What really matters if you work with Azure and need to choose between Terraform and Bicep

Terraform vs Bicep: the differences you should really know

This post has been updated in late October 2024 with the public preview of Bicep extensibility feature

For a few years now my professional coding time has been dedicated to writing Infrastructure-as-Code and CI/CD pipelines for several customers working with Azure. I now have some real-world experience in both Terraform and Bicep and as I have read several posts comparing the two, I want to share my opinion on this.
If there is one thing to keep from this post it would be this: this is a not a mono or multi cloud issue, you have to think beyond that. To elaborate on this, I will focus on two differences that are not talked about enough.

I have started to work on this article before Terraform licence’s change and the rise of OpenTofu (yes, I needed time for this one), so everything written here about Terraform applies to OpenTofu as well.

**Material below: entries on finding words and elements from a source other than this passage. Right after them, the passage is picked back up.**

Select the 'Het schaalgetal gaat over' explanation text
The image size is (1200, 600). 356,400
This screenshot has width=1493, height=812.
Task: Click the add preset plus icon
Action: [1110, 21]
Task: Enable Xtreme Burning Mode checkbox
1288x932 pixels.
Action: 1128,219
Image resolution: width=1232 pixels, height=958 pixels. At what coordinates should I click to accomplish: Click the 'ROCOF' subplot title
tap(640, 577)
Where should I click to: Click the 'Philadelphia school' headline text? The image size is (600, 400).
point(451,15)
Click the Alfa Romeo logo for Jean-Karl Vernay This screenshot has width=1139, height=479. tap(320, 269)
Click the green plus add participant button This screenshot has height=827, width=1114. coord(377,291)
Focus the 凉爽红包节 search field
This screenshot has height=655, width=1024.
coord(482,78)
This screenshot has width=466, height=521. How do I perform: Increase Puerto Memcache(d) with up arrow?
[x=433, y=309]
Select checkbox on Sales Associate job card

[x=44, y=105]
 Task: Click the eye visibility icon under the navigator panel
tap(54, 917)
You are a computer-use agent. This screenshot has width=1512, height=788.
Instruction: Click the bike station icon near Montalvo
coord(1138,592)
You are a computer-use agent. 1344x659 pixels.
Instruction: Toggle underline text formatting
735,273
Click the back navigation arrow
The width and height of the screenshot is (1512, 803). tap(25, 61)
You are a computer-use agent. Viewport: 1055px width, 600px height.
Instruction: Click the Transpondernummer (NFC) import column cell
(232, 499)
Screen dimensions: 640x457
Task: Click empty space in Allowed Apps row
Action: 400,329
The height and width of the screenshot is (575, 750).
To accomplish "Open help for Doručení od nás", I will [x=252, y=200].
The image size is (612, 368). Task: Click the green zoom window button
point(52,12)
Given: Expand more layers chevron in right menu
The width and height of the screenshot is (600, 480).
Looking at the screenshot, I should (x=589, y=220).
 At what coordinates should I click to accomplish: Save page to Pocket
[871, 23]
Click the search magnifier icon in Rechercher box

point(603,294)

First difference: the execution mode

One of the most important thing to understand is what is happening on the machine executing Terraform or Bicep (note that the machine could be your workstation or a CI/CD runner).

Using Bicep

When you give a file to Bicep, it will find the dependant Bicep files, “compile” the whole thing as an ARM template and submit a deployment in a single API call to Azure. From there all the work is done within Azure, the caller (your workstation or CI/CD runner) monitors the status of the deployment and waits for its completion.
Bicep execution sad Escobar meme As the deployment is made by Azure, pretty much nothing happens on your machine You can also monitor the execution and see the result from the Azure portal in the deployment blade of the targeted management group, subscription or resource group: Deployment in Azure portal Viewing this in the portal will not happen if you use Terraform

Using Terraform

When you run terraform plan from a folder, it compares the whole configuration (the *.tf files) with the state to determine the changes to make on the resources in Azure. Then running terraform apply will make the changes on the resources and reflect them in the state.
For both commands there is no deployment submitted to Azure, but a lot of calls to the management API are made to create/read/update/delete the resources in Azure. The order of the API calls is determined by the logic of Terraform and its providers, this logic is executed on the machine running the Terraform CLI (your workstation or CI/CD runner).
Once the configuration has been applied you won’t see any deployment in the Azure portal, as the AzureRM provider of Terraform doesn’t use them. Instead you can see a bunch of entries in the Activity log of the affected resources.
Terraform execution conspiracy whiteboard meme When using Terraform, a lot of calls are made from your machine

What does it change ?

Once this explained, let’s dig in what this difference changes with several examples.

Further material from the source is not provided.